Your task is to repeat the entries exactly from their first line through the line with "Click Sporadic inclusion", and to stop there.
Records provided START
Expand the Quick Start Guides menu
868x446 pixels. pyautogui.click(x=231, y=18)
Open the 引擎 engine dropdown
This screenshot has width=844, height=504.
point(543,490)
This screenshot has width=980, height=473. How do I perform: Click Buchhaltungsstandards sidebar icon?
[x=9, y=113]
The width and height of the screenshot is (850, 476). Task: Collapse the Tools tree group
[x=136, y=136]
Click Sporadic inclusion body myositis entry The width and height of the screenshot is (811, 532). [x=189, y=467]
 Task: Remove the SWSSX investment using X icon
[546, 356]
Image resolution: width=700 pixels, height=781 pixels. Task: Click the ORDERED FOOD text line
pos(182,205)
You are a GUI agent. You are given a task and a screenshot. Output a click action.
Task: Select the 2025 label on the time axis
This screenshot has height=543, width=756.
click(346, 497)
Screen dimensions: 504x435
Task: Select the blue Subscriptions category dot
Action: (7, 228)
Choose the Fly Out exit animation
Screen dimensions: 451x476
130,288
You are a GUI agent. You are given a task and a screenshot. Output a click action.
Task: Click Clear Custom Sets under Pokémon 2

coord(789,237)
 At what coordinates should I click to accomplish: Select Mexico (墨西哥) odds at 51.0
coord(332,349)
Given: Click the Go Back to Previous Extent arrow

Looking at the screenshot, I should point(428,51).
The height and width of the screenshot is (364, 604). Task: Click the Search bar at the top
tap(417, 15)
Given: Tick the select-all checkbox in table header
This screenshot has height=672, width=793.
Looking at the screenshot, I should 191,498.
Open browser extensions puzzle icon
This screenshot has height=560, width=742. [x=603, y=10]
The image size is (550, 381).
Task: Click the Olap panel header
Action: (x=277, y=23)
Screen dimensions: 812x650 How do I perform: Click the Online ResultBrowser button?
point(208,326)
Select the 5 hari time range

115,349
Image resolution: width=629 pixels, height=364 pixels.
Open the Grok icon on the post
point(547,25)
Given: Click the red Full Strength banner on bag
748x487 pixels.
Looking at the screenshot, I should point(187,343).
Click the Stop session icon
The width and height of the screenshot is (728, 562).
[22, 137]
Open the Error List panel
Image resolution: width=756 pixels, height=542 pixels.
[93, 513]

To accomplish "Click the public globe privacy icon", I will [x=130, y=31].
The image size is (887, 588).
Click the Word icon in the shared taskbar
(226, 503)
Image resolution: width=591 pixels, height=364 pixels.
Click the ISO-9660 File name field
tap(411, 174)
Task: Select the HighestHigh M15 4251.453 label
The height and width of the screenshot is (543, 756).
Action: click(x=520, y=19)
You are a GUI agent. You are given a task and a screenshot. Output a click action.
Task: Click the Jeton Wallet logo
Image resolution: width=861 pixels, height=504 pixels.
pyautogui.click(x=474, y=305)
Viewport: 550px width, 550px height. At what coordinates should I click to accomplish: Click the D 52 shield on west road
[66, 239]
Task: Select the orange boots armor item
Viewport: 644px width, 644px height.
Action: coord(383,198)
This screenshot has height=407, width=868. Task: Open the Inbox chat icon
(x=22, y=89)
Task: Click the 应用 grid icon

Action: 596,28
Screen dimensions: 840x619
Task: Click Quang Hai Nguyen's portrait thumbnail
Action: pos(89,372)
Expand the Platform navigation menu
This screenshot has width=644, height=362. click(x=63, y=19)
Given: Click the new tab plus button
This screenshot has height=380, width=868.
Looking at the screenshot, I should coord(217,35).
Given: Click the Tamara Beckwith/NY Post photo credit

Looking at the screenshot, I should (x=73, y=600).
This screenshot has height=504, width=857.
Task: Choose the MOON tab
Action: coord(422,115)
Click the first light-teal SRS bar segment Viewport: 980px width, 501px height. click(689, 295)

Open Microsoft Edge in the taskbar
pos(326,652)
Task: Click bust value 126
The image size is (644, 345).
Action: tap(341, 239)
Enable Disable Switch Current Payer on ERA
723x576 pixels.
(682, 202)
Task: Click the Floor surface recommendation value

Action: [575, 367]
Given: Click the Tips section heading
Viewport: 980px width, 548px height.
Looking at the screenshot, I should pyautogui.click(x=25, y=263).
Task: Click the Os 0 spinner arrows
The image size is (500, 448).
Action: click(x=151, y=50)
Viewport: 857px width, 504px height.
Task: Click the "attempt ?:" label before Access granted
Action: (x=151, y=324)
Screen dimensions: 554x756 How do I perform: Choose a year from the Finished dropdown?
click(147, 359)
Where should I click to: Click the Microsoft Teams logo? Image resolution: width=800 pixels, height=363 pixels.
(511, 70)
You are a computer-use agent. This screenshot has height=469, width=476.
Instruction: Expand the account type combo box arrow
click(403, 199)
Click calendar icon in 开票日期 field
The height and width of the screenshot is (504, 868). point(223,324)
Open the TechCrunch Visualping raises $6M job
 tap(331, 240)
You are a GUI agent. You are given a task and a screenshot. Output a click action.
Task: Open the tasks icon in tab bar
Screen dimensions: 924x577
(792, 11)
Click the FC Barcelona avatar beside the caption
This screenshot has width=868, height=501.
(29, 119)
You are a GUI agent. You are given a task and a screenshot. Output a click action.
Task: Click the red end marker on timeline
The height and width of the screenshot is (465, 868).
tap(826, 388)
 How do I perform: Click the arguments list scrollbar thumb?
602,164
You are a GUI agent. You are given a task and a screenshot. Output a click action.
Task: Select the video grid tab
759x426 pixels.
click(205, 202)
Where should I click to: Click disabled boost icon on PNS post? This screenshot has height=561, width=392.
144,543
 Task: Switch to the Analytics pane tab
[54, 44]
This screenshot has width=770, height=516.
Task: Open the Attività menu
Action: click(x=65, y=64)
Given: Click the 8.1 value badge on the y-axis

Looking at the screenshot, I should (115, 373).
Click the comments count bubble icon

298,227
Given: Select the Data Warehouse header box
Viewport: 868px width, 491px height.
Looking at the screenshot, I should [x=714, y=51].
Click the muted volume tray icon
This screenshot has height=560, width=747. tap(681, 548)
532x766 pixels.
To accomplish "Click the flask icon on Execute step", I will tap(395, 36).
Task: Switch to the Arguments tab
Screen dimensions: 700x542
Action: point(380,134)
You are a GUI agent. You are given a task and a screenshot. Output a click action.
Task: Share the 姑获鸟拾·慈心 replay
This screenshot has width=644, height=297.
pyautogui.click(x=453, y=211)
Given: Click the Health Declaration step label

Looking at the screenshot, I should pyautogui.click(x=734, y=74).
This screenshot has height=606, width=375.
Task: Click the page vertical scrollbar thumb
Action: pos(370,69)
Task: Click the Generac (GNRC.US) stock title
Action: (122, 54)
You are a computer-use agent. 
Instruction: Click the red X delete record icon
Records provided END
_Answer box_.
Expand the Quick Start Guides menu
868x446 pixels. pyautogui.click(x=231, y=18)
Open the 引擎 engine dropdown
This screenshot has width=844, height=504.
point(543,490)
This screenshot has width=980, height=473. How do I perform: Click Buchhaltungsstandards sidebar icon?
[x=9, y=113]
The width and height of the screenshot is (850, 476). Task: Collapse the Tools tree group
[x=136, y=136]
Click Sporadic inclusion body myositis entry The width and height of the screenshot is (811, 532). [x=189, y=467]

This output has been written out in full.